Problem requirements: Exactly the lines from the one containing "Where should I" through the final line of the data below, with pictures omitted, make up the answer.

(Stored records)
--------------------

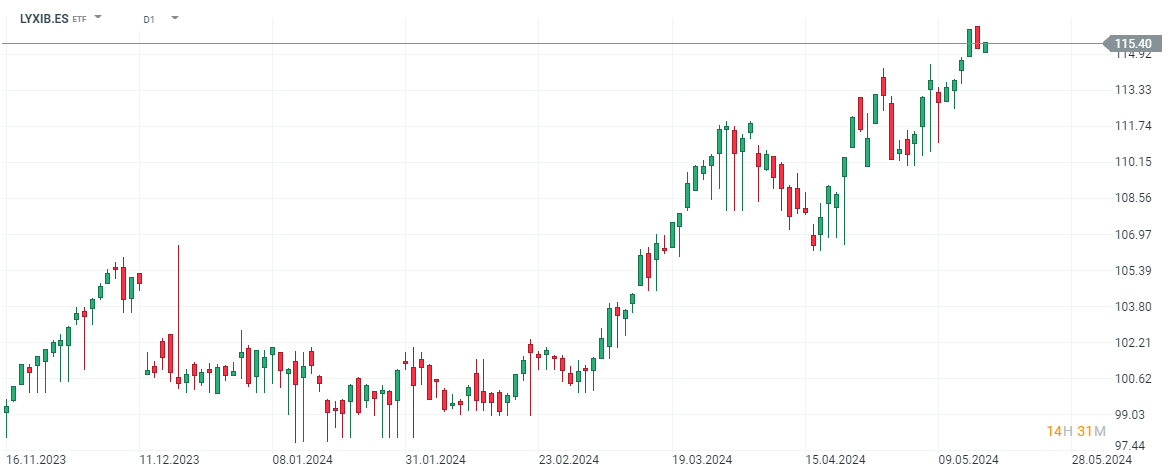Expand the D1 timeframe dropdown arrow
Viewport: 1175px width, 476px height.
175,18
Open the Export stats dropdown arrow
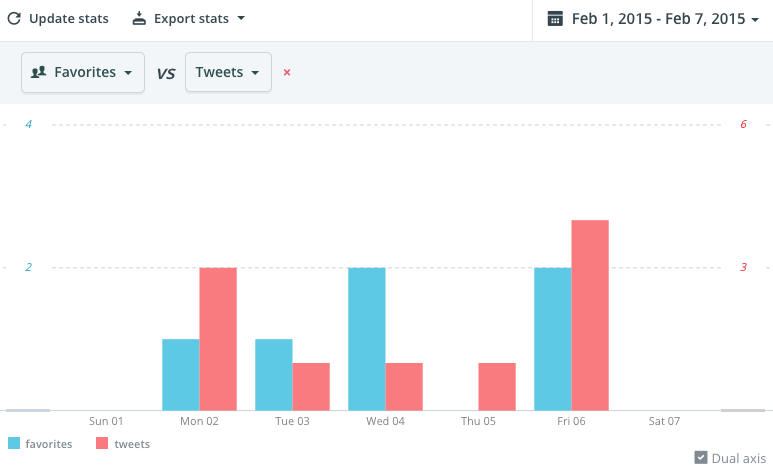This screenshot has height=470, width=773. coord(241,19)
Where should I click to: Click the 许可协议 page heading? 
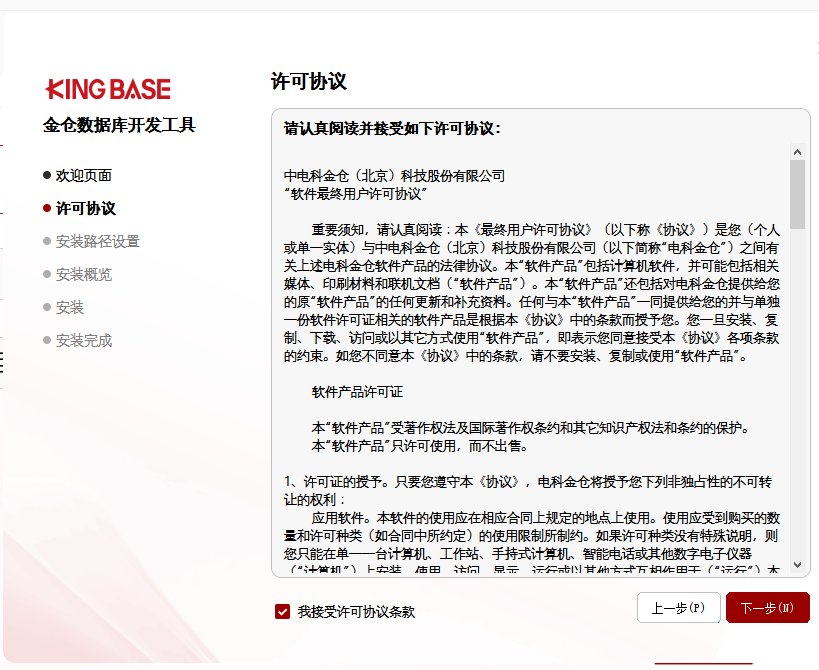pos(308,82)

--------------------

Result below:
Where should I click to: Click the 许可协议 page heading? 
pos(308,82)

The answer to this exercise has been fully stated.